Le fabricant aéronautique ASCO, victime de ransomware, interrompt sa production mondiale

  Posted On   By Bitdefender Team   Actualités de la cybersécurité

Le fabricant aéronautique ASCO, victime de ransomware, interrompt sa production mondiale

 

La société belge ASCO Industries, l’un des principaux fabricants de pièces d’avions civils et militaires, a été victime le 7 juin d’une attaque par ransomware qui a interrompu sa production dans le monde entier, écrit ZDNet. Les systèmes informatiques ayant été neutralisés, 1 000 employés sur 1 400 ont été renvoyés chez eux.

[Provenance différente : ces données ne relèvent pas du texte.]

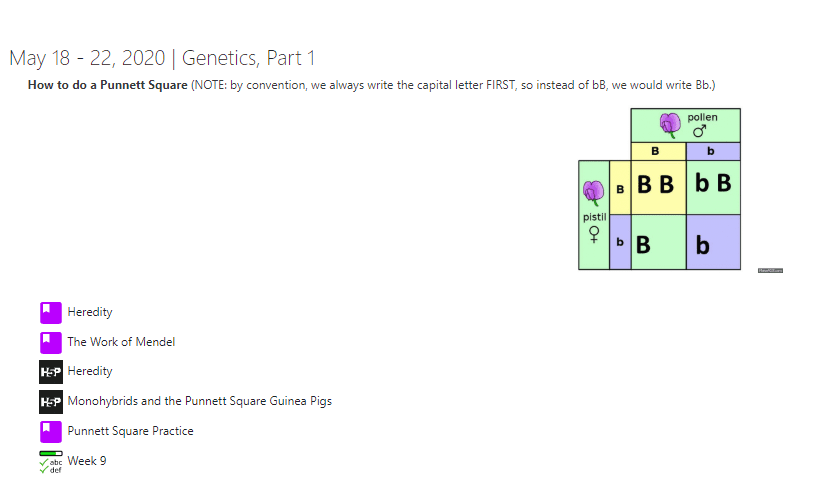Screen dimensions: 837x481
Task: Click the purple pistil flower icon
Action: (594, 193)
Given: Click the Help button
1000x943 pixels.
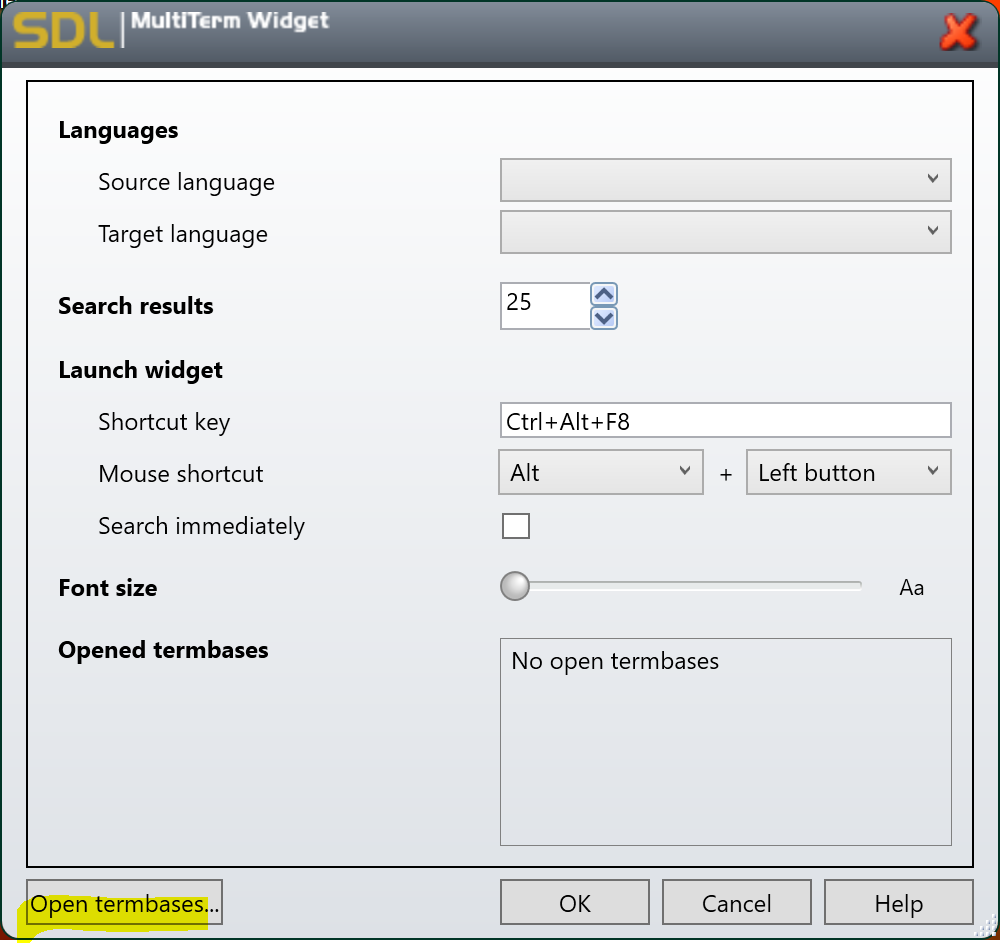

“Les employés de la société Asco à Zaventem sont au chômage technique pendant quelques jours parce que les serveurs d’entreprise ont été piratés. La société confirme avoir été victime d’une cyberattaque depuis vendredi. Une plainte a été déposée auprès de la police”, écrit la VRT (organisation flamande de radiodiffusion et de télévision). “Le procureur a déclaré qu’il y avait des traces de ransomware (ou rançongiciel) sur les ordinateurs, et que des pirates demandaient une rançon pour réactiver les ordinateurs bloqués.”

La société possède des usines en Belgique, en Allemagne, au Canada et aux États-Unis, ainsi que des bureaux au Brésil et en France. Une semaine plus tard, les usines sont toujours fermées et une enquête menée par des experts externes cherche à déterminer les dégâts réellement causés. L’infection s’est produite dans l’usine de production en Belgique, mais les installations des autres sites ont été fermées par mesure de précaution afin d’empêcher la propagation du ransomware sur l’ensemble du réseau.

ASCO Industries fabrique des pièces d’avion pour Airbus, Boeing, Bombardier Aéronautique, Lockheed Martin et le nouvel avion de chasse F-35.

La société a refusé de commenter l’état de l’infection, le versement possible d’une rançon pour restaurer les systèmes, ou encore la date de reprise de l’activité.

“Nous avons informé toutes les autorités compétentes de cette cyberattaque et avons fait appel à des experts externes afin de résoudre le problème”, a déclaré la directrice des ressources humaines, Vicky Welvaert, à la VRT. “Nous y travaillons actuellement de toutes nos forces.”